▶ [TEXT SECTION]:
Pancreatic Cancer

What is Pancreatic Cancer?

The pancreas is an organ in the upper abdomen and is located behind the stomach. It is situated near many vital structures like the small intestine, blood vessels and nerves.

The pancreas performs two key functions: an endocrine function (makes insulin to regulate blood sugar levels) an exocrine function (produces digestive enzymes to help break down foods). 

In pancreatic cancers or cancer of the pancreas, cancer cells can develop from both types of cells with endocrine (hormonal) and exocrine (digestive) functions.

The incidence of cancer of the pancreas in Singapore has increased over the years and is one of the common causes of cancer related deaths for both males and females.


Symptoms of pancreatic cancer may not appear until it has grown and developed further. Early first signs can be absent or quite subtle. As such, pancreas cancer symptoms are more frequently diagnosed in advanced stages after cancer has grown or progressed, and it is highly lethal as it grows and spreads rapidly.

In advanced stages, pancreas cancer symptoms can occur such as:

  • Nausea and vomiting
  • Poor appetite and weight loss
  • Abdominal bloating
  • Back pain and abdominal pain
  • Pale/Greasy stools
  • Dark urine
  • Enlarged lymph nodes in the neck
  • Jaundice

A high index of suspicion is needed to diagnose the condition early as pancreatic cancer is asymptomatic.

Do consult your pancreas cancer doctor if you have recurrent upper abdominal pain, nausea, unexplained weight loss, jaundice or dark coloured urine.


The cause of pancreatic cancer is unknown.

Pancreatic cancer occurs when abnormal cells begin to grow within the pancreas and form tumours, but it’s unclear why this happens.


People with certain risk factors may have an increased likelihood of developing pancreatic cancer. These include:

  • Diabetes
  • Smoking
  • Family history (first-degree relatives with the disease or history of genetic syndromes associated with pancreatic cancer)
  • Obesity
  • Long term pancreatitis (inflammation of the pancreas)

▶ [RECORDED INFORMATION]:
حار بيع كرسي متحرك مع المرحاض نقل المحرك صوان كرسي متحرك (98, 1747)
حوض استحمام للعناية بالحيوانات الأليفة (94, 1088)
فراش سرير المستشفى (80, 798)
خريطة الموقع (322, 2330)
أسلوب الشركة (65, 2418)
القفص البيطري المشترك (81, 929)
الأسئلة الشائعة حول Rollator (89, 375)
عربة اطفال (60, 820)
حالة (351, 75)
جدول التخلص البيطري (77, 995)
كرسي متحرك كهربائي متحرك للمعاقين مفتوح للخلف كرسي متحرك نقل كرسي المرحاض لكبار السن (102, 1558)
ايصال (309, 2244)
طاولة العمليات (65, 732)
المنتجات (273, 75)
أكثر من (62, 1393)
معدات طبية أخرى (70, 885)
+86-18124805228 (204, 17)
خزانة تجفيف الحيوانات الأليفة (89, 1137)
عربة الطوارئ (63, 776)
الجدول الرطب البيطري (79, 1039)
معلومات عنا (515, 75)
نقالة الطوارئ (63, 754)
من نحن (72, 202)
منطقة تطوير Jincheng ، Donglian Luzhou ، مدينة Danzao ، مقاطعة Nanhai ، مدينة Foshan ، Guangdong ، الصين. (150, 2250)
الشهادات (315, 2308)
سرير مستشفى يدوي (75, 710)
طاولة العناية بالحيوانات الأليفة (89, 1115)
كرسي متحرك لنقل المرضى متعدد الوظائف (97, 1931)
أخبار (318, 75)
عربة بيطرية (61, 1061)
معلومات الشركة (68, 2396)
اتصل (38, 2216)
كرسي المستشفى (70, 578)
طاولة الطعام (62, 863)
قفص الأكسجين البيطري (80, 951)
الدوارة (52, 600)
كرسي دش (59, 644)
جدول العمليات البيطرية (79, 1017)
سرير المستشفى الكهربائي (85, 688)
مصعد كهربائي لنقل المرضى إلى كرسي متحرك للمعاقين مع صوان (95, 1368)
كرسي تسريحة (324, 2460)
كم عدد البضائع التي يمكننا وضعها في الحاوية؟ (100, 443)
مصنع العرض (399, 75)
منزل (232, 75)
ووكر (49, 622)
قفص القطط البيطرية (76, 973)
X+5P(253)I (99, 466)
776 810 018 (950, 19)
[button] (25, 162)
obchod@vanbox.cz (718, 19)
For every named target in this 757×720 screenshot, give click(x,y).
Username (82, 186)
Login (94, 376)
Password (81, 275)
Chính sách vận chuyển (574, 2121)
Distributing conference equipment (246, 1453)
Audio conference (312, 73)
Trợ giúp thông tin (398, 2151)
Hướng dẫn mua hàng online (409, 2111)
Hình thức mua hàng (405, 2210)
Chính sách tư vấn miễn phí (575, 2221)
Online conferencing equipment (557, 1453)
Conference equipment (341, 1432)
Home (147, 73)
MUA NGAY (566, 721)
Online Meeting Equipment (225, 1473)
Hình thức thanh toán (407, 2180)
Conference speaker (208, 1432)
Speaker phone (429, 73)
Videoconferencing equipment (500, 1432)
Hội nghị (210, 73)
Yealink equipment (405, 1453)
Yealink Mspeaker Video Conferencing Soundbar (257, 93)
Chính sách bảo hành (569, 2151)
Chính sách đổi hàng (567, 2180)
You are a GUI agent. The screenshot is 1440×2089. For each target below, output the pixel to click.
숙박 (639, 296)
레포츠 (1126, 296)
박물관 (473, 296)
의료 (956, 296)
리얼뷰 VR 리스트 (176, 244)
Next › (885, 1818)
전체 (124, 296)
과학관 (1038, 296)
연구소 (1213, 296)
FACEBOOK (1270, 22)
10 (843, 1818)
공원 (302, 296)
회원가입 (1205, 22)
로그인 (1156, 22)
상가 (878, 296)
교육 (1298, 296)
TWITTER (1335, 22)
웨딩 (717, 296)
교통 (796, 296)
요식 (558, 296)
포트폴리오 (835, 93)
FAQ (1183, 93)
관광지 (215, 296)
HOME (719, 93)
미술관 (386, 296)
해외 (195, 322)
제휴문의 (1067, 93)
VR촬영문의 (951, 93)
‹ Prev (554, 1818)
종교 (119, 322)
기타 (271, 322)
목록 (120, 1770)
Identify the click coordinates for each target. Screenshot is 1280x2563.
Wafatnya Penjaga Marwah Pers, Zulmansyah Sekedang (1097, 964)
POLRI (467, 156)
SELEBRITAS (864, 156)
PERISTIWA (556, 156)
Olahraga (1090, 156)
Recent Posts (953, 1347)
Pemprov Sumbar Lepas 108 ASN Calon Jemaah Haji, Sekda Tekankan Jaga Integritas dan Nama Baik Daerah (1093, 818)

▶ [WORK REQUEST 1]: According to the pancreatic cancer text, where in the body is the pancreas located?
▶ [WORK REQUEST 2]: Carry on the pancreatic cancer text from its last line.

▶ [TASK OUTPUT 1]: In the upper abdomen, behind the stomach.

▶ [TASK OUTPUT 2]:
Pancreatic cancer specialists can suggest steps for you to take to lower your risk of pancreatic cancer by making healthy lifestyle choices such as:

  • Reducing dietary fat intake
  • Eating more fruits and vegetables
  • Reduce and stop smoking
  • Regular exercising and avoiding too much weight gain
  • Limit alcohol use

Detection of pancreatic cancer is performed by a pancreatic cancer specialist using a CT scan or MRI. Ultrasound is not optimal to detect pancreatic cancer. Patients with suspected pancreatic cancer need to undergo at least a CT scan or MRI. In some cases, an endoscopic ultrasound examination may be necessary.

Pancreatic cancer should be confirmed histologically when possible. A small piece of the cancer tissue is removed with a biopsy and put under the microscope for further examination. Special treatment of the tissue is often needed (staining).

Ca 19-9, a blood test, can be markedly raised in some pancreatic cancer but not all. It helps in diagnosis when it is elevated significantly.

If someone without risk factors and symptoms were to have a raised Ca19-9, more likely than not, this individual does not have pancreatic cancer. Doing Ca 19-9 to screen for pancreatic cancer creates a lot of anxiety for most people without actually improving the outcome.


Treatment of pancreatic cancer depends on the subtype of the cancer and its stage – how far it has spread in the body. 

Pancreatic cancer in the early stage can be treated and is also curable with surgery. Further treatment after the surgery is often recommended and it involves chemotherapy or radiotherapy.

For patients diagnosed with advanced pancreatic cancer, surgery may not often be possible thus treatment with chemotherapy and/or radiotherapy are opted to shrink the cancer, reduce symptoms, and extend lifespan. Palliative treatment primarily focuses on reducing the pain in the patient’s remaining days.